Manyak işe ihtiyacım yok dedi. Bir kere vejetaryenim, et hizmeti vermem. Ayrıca çok iş olsa ne olacak? Parayı ne yapayım? Ben kendime yetiyorum. Çok şey istemesinler diye asık suratla gezmekten de yoruldum. İlk kez sizinle doyasıya konuşuyorum. Demek ki, benim de ihtiyacım varmış dedi.
Macit dedim, bir ara yarın bir bakarsın burayı terk ederim dedin. Bıraksan ne yapacaksın?
Buraya gelmeden önce bir ara otobüs şoförü olacaktım. Son anda vazgeçtim. Belki yine denerim dedi.
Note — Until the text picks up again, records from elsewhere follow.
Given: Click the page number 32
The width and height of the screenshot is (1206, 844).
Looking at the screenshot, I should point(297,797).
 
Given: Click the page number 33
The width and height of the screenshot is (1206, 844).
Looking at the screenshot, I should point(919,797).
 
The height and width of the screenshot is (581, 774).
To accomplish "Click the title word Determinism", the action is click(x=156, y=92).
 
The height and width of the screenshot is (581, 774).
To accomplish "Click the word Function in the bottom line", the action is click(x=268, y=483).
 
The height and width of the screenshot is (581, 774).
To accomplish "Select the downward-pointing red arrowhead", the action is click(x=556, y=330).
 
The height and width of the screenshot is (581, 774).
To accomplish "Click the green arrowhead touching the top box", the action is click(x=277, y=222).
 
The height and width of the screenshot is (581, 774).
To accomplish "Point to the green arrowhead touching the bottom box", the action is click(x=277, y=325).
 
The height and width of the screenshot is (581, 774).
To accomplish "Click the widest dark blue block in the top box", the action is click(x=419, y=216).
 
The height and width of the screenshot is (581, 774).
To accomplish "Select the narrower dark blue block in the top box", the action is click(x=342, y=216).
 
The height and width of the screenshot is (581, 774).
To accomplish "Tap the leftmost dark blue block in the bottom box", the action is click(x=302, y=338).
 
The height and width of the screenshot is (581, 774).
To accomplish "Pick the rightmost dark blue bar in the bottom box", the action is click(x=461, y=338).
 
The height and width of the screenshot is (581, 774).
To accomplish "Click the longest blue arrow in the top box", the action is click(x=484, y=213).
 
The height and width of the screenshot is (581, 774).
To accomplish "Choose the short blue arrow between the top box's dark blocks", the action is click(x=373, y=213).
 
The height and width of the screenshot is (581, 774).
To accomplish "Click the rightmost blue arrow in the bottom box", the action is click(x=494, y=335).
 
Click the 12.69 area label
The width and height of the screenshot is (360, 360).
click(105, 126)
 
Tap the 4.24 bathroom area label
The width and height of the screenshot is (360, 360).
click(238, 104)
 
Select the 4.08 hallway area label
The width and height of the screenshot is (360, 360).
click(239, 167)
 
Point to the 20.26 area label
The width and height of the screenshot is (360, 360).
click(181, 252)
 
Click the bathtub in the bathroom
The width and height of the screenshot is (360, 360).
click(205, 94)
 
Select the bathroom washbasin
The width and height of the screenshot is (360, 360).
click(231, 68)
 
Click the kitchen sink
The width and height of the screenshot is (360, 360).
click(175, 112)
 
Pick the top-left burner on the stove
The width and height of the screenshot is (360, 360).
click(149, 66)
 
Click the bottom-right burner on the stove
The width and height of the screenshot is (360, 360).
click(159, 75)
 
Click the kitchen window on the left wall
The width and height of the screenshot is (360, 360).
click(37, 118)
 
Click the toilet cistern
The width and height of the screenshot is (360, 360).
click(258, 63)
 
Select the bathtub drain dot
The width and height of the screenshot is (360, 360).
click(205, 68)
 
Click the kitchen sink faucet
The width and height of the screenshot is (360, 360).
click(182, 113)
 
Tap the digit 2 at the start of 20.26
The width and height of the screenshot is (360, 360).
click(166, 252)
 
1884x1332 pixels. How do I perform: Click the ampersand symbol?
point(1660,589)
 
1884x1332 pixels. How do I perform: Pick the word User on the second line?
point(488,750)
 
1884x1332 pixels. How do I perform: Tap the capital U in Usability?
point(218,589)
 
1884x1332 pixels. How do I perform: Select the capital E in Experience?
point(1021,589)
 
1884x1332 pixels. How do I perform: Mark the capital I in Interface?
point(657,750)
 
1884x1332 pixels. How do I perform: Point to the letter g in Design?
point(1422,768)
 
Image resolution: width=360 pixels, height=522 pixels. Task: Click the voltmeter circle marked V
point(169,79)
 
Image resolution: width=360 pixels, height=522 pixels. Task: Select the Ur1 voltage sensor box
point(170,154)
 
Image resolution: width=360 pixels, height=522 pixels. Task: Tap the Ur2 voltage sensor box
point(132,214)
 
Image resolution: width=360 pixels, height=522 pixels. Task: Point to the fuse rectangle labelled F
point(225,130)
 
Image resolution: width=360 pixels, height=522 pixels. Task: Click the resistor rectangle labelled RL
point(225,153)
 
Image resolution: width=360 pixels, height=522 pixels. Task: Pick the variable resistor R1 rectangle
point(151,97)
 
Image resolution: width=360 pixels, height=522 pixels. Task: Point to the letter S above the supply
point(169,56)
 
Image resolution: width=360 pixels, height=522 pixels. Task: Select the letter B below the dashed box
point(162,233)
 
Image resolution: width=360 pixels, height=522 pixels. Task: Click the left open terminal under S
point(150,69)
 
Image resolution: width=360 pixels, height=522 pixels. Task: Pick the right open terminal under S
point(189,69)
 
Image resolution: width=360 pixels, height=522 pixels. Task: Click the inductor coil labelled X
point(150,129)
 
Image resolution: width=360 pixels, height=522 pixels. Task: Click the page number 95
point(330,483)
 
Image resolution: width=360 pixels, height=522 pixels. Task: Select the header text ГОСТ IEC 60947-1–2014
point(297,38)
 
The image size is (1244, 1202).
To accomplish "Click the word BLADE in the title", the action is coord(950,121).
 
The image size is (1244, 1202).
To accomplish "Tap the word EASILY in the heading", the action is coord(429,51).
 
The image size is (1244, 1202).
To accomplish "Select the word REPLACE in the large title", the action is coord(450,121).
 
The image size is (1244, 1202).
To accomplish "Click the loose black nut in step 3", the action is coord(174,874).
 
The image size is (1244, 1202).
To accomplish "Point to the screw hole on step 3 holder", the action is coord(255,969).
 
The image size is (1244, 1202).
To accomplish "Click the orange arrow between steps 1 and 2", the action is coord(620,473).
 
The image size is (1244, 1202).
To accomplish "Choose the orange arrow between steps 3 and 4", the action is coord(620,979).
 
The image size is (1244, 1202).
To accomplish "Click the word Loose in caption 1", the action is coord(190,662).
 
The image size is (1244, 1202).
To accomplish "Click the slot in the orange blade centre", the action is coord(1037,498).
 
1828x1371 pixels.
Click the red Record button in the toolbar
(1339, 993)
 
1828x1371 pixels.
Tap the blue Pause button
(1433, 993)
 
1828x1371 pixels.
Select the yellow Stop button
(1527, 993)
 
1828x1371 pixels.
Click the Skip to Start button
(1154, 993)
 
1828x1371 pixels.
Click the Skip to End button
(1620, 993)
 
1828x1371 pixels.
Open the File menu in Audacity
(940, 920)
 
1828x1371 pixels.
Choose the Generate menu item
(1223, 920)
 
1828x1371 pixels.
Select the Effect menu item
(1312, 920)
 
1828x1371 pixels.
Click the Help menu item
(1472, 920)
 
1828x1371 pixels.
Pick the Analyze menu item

Çengel, onaylar anlamda başını salladı.
Akıllıca dedi. Anladım seni. Savaşçı ruh !. Eskiden rakibini düşürmek için savaşırdın, şimdi de yolcu kapmak için yarışacaksın.
Karşılıklı güldük. İçkili yola çıkmamıza izin vermeyip, evinde konaklamamızı istedi. O suratsız adamla sabah kahvaltımızı yapıp, en kısa zamanda görüşmek üzere ayrıldık. Ve sonra hep gittik, hep gittik, bir pazar gittiğimizde hiçbir şey bulamadık. Macit, toz olmuştu. Telefonlarımızı bile açmadı.